* _QUOTED PASSAGE_:
Kids in the 9–11 range are ready to work on consistency and shot selection, not just basic contact. These drills introduce purpose-driven hitting — where the point isn’t just making contact, it’s aiming for a specific outcome.

Drill 5 — Rally Streak Challenge

Setup: Two players stand at mid-court depth on opposite sides and try to complete as many consecutive groundstrokes as possible without the ball hitting the ground. Record the count each round and try to beat the previous record.

Skill focus: Controlled depth and shot rhythm. Rather than drilling power, this rewards hitting in a tempo the partner can handle — which mirrors what a real pickleball baseline exchange looks like. Kids naturally learn to manage pace when the score depends on their partner’s success too.

Progression: Move both players closer to the kitchen line to force softer, more controlled exchanges. Add a rule: every fifth shot must be a dink.

Drill 6 — Serve It Deep

Setup: Mark two target zones in the far half of the service box — one near the baseline (3 points) and one in the middle (1 point). Kids serve from behind the baseline, aiming for the high-value zone.

Skill focus: Serve depth and placement. At this age, kids often default to short serves simply to get the ball in. The scoring system redirects that instinct toward the actual strategic goal: pushing the returner deep and giving the serving team time to advance.

Progression: Add a “sideline bonus” zone worth 2 points to develop directional control alongside depth.

* _RECORDED INFORMATION_:

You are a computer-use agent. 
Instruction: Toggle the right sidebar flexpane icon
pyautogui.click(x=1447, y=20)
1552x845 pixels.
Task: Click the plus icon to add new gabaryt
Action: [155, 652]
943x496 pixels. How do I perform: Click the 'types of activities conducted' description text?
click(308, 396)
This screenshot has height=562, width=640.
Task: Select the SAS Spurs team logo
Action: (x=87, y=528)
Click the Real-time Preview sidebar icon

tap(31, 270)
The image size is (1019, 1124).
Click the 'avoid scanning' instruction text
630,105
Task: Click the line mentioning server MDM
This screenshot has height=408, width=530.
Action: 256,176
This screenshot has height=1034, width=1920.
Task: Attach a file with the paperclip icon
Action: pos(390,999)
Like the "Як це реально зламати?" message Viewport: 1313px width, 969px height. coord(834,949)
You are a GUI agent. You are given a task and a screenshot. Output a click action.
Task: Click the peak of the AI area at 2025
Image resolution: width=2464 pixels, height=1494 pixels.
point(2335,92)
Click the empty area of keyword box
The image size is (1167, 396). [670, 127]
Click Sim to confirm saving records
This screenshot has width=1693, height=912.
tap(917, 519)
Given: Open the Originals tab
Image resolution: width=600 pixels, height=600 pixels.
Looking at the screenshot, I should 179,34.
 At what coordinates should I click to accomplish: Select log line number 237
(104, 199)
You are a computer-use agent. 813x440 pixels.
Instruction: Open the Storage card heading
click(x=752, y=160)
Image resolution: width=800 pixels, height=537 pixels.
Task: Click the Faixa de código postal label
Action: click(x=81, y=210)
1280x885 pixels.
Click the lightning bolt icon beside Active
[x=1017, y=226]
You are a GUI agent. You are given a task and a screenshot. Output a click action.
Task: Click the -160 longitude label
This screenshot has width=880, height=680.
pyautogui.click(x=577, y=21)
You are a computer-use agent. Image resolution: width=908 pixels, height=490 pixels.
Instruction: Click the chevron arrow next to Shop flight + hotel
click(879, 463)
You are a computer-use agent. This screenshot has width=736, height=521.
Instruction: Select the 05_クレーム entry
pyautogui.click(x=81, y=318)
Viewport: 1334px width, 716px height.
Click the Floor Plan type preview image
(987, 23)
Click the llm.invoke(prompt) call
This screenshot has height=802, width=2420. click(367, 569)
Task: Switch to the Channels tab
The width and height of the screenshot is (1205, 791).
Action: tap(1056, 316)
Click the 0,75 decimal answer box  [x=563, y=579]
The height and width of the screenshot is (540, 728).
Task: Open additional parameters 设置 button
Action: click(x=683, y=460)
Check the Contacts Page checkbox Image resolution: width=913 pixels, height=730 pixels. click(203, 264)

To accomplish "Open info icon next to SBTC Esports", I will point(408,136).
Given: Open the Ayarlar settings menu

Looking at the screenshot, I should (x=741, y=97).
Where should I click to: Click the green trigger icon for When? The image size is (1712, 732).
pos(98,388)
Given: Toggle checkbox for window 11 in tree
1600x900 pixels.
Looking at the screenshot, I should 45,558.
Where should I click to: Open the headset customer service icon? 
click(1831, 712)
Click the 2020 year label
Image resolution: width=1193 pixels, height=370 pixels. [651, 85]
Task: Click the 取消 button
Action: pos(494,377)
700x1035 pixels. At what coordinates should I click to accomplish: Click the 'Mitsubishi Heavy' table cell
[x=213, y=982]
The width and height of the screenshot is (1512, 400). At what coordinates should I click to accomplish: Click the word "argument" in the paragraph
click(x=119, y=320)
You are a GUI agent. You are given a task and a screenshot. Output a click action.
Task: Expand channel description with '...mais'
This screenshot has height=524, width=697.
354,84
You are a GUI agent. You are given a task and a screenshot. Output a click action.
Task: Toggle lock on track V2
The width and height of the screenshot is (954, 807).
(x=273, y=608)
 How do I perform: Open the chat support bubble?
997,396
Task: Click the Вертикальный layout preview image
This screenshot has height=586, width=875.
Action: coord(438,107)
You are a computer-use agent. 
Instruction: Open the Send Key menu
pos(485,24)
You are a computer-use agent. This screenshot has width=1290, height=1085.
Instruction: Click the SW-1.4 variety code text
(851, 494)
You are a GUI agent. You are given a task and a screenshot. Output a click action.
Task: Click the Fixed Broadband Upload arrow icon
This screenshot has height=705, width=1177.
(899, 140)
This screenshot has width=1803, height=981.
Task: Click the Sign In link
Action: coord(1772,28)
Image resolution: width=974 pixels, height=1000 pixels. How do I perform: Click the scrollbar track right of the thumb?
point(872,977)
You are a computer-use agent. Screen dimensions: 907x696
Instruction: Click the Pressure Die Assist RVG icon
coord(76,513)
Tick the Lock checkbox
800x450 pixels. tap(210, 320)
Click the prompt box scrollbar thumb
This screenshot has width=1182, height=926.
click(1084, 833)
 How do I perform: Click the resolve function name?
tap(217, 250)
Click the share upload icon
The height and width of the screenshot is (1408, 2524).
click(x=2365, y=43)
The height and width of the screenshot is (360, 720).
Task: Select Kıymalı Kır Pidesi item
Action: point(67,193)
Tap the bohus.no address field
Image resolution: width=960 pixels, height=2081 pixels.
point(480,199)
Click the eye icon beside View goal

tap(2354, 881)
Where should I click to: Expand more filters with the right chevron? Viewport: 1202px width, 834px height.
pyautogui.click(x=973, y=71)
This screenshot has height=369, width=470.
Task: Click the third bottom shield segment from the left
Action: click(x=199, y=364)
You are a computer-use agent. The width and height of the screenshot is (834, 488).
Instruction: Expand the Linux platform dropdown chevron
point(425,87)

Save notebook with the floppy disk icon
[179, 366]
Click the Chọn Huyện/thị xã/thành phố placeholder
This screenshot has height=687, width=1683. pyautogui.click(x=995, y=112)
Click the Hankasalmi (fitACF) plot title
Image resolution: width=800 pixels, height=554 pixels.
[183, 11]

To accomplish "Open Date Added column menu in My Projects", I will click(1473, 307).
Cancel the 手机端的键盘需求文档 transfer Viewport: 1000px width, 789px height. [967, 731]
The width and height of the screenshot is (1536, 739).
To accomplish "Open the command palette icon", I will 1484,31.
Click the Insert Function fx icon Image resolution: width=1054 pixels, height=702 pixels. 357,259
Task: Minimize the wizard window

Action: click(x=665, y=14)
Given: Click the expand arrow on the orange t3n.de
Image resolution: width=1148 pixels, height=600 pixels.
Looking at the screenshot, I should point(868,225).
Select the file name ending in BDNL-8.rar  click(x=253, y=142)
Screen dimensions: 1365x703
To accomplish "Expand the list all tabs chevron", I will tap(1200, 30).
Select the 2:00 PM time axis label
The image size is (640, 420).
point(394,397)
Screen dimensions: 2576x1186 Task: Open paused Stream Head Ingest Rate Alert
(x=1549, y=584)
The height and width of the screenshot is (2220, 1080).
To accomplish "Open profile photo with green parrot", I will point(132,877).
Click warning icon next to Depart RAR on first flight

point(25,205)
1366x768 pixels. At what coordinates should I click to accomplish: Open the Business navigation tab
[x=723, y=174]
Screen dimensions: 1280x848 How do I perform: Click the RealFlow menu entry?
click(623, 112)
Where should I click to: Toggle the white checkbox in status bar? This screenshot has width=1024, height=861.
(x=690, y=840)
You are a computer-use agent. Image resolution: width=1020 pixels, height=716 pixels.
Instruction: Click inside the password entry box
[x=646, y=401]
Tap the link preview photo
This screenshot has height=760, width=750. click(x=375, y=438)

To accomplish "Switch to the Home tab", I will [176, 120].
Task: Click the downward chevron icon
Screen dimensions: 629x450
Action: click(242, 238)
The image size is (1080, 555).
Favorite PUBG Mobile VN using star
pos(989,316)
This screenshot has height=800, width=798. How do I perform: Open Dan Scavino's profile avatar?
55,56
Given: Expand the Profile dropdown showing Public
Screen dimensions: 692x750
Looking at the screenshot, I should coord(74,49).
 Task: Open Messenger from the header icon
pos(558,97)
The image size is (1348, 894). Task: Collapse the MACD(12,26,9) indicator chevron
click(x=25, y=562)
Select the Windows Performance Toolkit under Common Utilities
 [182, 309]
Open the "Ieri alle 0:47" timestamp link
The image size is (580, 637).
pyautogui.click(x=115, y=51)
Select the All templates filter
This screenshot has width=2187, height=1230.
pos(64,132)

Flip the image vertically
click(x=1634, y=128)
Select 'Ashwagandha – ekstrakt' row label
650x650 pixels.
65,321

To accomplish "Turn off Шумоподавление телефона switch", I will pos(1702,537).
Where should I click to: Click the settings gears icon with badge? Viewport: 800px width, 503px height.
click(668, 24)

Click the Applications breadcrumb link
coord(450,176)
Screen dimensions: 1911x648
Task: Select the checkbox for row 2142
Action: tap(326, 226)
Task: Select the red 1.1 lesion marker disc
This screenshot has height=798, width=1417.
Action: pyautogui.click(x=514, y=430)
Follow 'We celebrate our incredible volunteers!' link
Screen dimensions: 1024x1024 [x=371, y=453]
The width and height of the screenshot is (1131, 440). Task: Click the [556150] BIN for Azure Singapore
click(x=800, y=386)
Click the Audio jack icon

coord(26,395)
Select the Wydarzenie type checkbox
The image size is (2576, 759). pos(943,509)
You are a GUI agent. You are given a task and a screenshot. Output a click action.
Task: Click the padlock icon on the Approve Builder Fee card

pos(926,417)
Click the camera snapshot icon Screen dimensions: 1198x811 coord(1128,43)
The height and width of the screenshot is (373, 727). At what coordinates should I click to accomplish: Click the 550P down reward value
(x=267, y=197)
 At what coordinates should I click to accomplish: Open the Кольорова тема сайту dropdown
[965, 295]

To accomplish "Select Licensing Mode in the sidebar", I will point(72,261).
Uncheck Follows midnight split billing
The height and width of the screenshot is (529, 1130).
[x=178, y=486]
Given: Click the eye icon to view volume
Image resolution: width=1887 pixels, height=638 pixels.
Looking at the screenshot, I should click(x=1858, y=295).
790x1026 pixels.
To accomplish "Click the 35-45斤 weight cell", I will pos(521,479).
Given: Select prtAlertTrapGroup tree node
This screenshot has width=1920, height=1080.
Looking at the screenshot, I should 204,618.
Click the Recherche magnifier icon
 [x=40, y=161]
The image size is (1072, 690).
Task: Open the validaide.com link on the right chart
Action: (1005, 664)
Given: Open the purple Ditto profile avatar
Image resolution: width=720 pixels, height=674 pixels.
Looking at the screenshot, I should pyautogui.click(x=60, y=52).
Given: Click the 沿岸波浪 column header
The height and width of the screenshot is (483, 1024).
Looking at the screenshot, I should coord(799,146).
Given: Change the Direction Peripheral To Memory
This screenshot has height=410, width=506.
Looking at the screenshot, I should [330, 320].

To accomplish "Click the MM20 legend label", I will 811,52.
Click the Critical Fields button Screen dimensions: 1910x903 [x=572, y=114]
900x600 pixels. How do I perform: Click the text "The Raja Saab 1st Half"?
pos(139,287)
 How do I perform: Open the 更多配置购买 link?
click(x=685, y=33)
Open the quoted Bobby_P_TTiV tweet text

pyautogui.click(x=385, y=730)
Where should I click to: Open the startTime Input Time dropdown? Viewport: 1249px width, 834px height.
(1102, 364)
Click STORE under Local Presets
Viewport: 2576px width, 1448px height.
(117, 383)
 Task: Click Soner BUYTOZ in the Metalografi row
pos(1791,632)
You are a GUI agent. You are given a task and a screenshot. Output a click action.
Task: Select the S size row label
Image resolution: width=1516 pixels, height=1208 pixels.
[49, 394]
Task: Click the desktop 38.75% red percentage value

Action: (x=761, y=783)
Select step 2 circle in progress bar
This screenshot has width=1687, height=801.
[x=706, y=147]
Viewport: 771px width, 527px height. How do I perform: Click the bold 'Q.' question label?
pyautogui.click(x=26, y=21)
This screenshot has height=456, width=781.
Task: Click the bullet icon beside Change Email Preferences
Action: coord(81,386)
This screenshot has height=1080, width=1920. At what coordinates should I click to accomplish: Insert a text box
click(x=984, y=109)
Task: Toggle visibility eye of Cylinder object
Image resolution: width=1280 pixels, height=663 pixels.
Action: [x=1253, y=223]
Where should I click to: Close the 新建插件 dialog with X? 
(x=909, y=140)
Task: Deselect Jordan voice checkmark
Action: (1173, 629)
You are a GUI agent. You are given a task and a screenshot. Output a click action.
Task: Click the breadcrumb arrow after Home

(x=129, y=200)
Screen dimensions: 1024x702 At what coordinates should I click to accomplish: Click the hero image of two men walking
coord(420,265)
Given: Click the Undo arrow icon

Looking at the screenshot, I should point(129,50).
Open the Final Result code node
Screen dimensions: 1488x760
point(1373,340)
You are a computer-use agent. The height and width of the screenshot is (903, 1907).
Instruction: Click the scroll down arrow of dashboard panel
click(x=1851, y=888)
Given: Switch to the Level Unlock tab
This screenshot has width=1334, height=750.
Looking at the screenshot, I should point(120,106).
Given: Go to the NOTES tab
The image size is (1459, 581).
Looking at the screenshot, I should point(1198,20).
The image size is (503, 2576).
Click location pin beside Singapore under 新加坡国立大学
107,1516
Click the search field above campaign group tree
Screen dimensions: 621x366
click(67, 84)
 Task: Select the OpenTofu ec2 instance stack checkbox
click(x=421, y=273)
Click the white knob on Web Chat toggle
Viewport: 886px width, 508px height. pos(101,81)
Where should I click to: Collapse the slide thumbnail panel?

* _WORK TO COMPLETE_:
- 1) Answer these questions about the pickleball drills text:
(a) Where do the two players stand when setting up the Rally Streak Challenge?
(b) What rule about every fifth shot is added as a progression in the Rally Streak Challenge?
(c) How many points is the target zone near the baseline worth in Serve It Deep?
- 2) Rewrite the section of the pickleball drills text starting at "Progression: Move both" and ending at "the high-value zone.", with "kitchen line" replaced by "net".
The records are separate material and are not part of the pickleball drills text.

* _RESPONSE LIST_:
- 1)
(a) At mid-court depth on opposite sides.
(b) Every fifth shot must be a dink.
(c) 3 points.

- 2)
Progression: Move both players closer to the net to force softer, more controlled exchanges. Add a rule: every fifth shot must be a dink.

Drill 6 — Serve It Deep

Setup: Mark two target zones in the far half of the service box — one near the baseline (3 points) and one in the middle (1 point). Kids serve from behind the baseline, aiming for the high-value zone.